La parola della settimana di Cesare Torta: DP

Tempi duri per gli aspiranti scissionisti.

Dopo una fatica immane per trovare un nuovo marchio in grado di riflettere lo spirito profondo che dovrà sintetizzare gli obiettivi della nuova formazione politica e, soprattutto, evidenziare le differenze rispetto al partito di provenienza, si era arrivati ad un buon risultato: “Articolo 1 – Democratici e progressisti”, in breve “DP”. Vantaggi: in cabina elettorale può essere confuso con “PD”, può catturare le simpatie di qualche vecchio nostalgico che in gioventù aderiva a Democrazia Proletaria, nessun riferimento alle parole chiave dei movimenti di sinistra del secolo scorso come “Comunista” e “Socialista” per non spaventare i benpensanti.

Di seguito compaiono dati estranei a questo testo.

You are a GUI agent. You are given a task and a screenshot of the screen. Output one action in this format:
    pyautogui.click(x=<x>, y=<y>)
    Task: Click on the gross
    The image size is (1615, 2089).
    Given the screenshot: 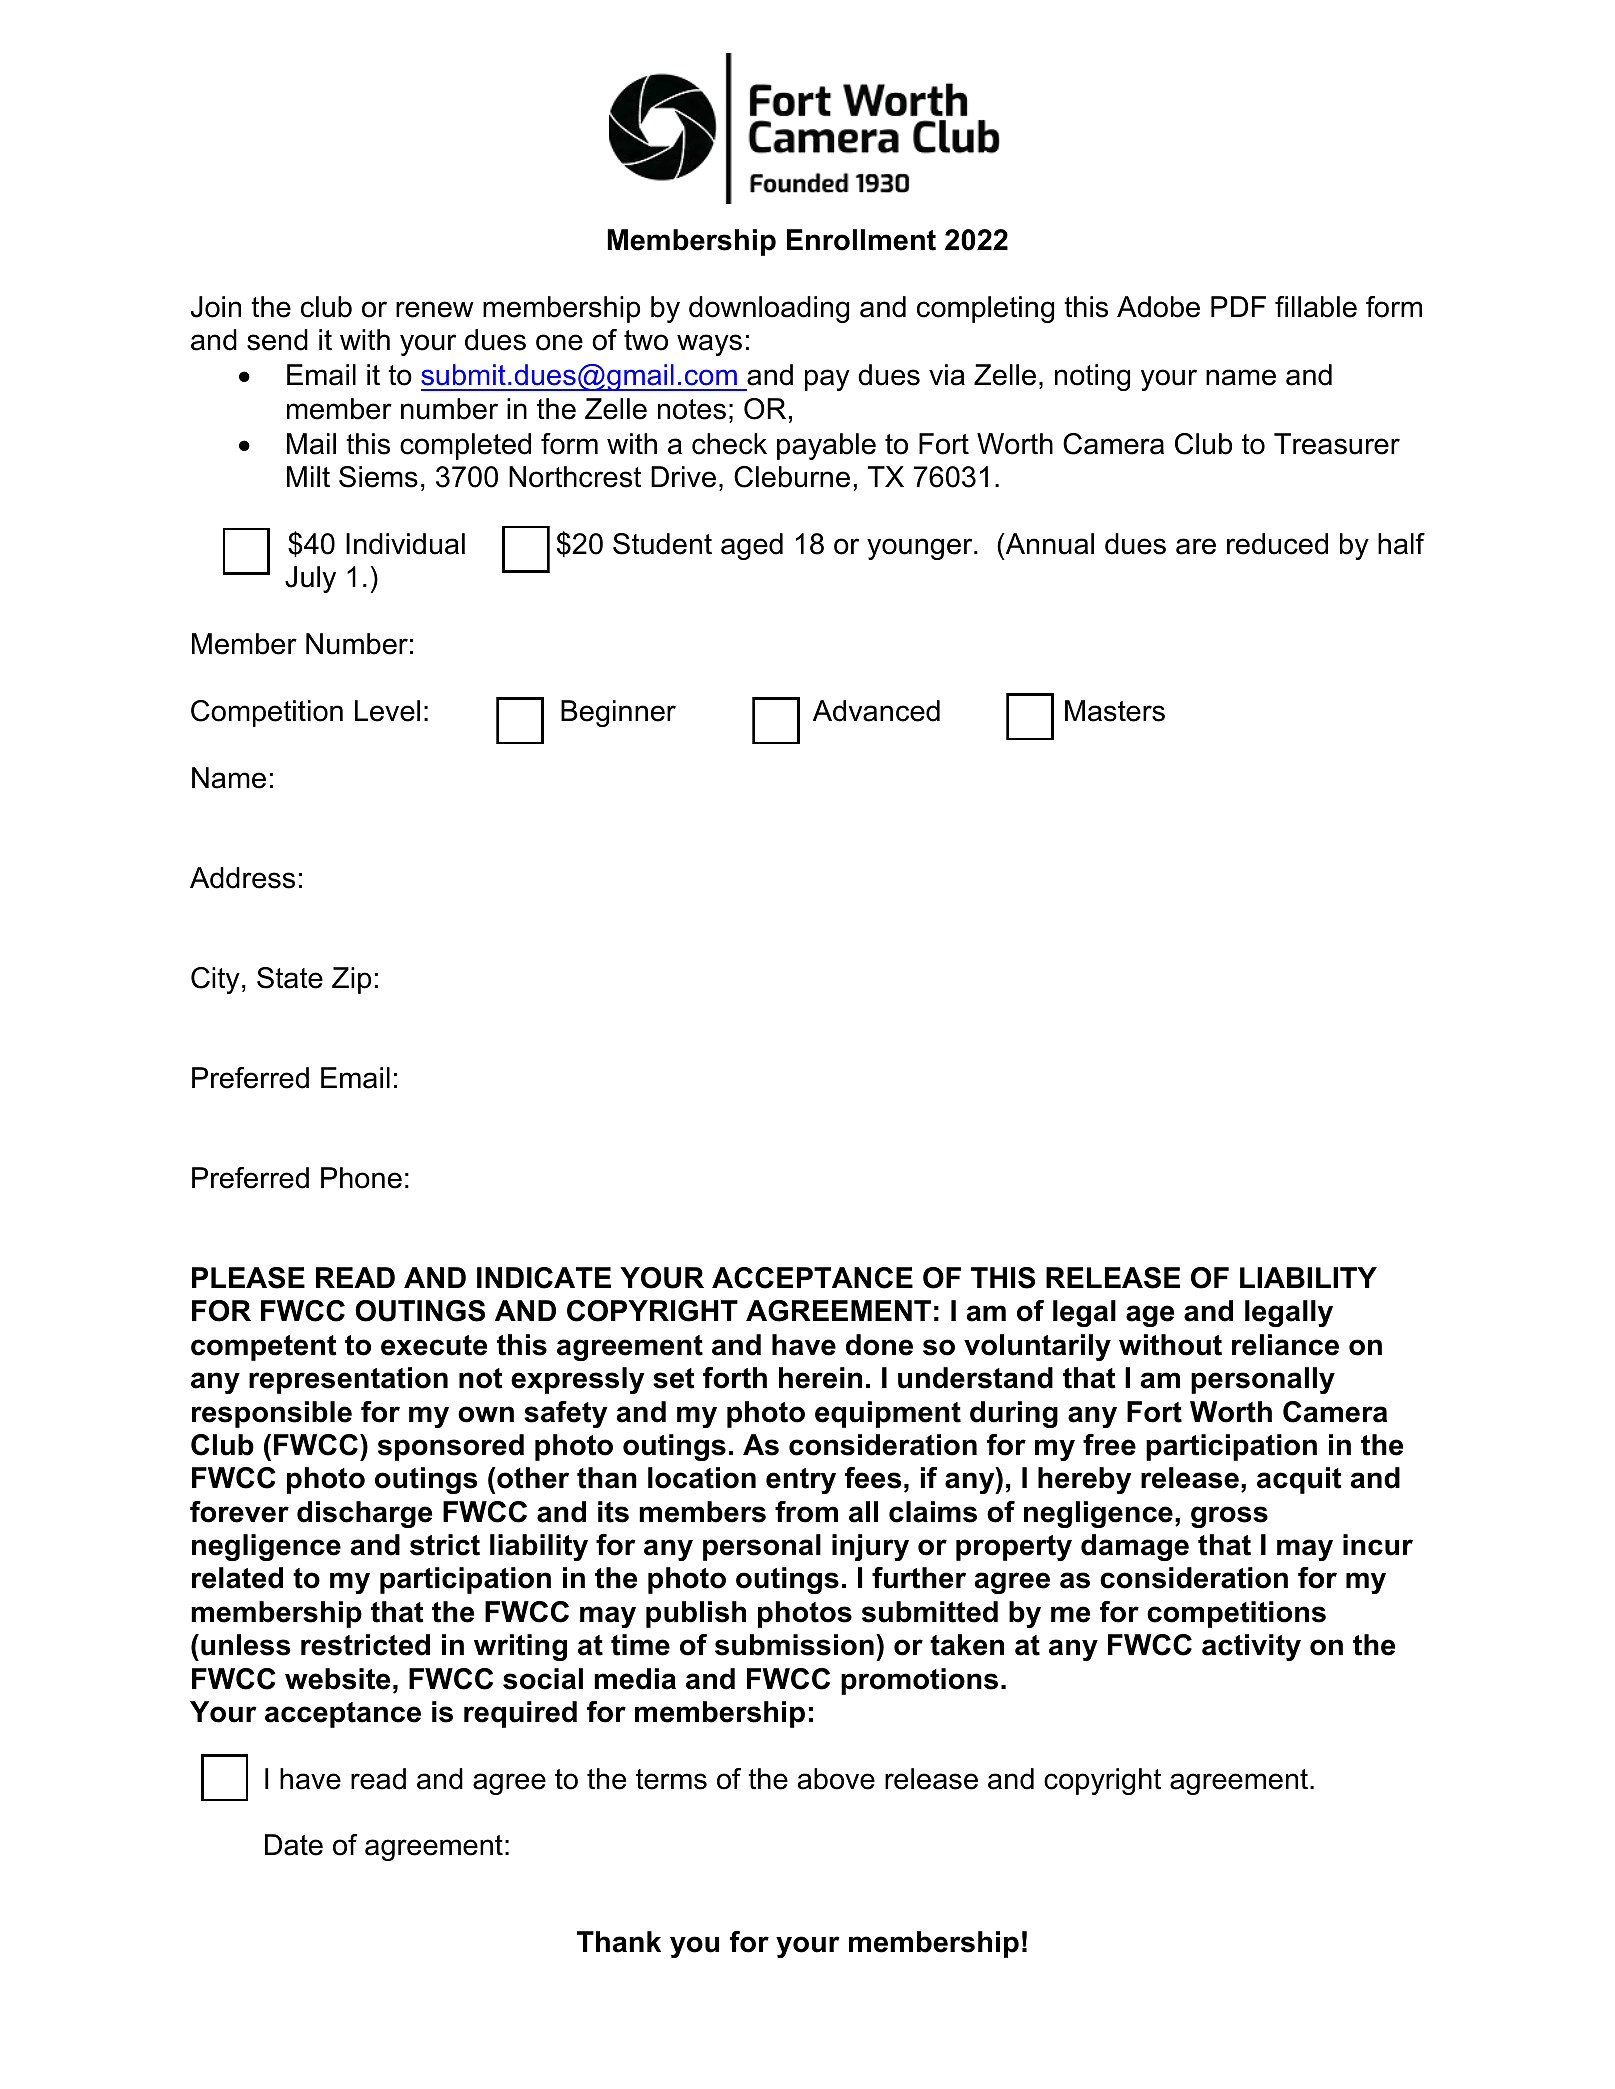 What is the action you would take?
    pyautogui.click(x=1229, y=1517)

Poi salta fuori la notizia che “Democratici e progressisti” è un marchio già registrato da esponenti del PD in Calabria. Se non si vuole innescare una battaglia legale che potrebbe durare anni occorre trovare in fretta un nuovo nome. È una parola! E quando le parole disponibili sono inferiori al numero delle idee che stavano dietro alle scissioni avvenute negli ultimi decenni si può creare una situazione paradossale: non potersi separare per mancanza di parole. A meno di ricorrere a termini appartenenti agli schieramenti dei partiti concorrenti, con il rischio di creare più confusione di quella fisiologica che segue ad ogni scissione che si rispetti.

Bisogna approvare al più presto una legge per regolamentare la nascita di nuovi partiti e le nuove formazioni che possono nascere dalla fusione o dalla scissione di partiti esistenti. Si potrebbe stabilire, ad esempio che se due partiti si uniscono debbano riportare un pezzo di nome di entrambi (Es.: Forza Italia + Lega = Forza legami”) mentre in caso di scissione si possa utilizzare solo un pezzo del nome del partito di provenienza (Es.: Partito Democratico = Partito Demo e Partito Cratico. Il vantaggio sarebbe quello di incentivare le unioni e porre un limite legale alla litigiosità interna di certi partiti. Finite le parole, finite le idee.

Una volta risolto il problema del nome e delle regole per come gestire tali nomi si potrebbe, se rimane il tempo e la volontà politica, cercare di fare una proposta concreta di come creare nuovi posti di lavoro. Una sola.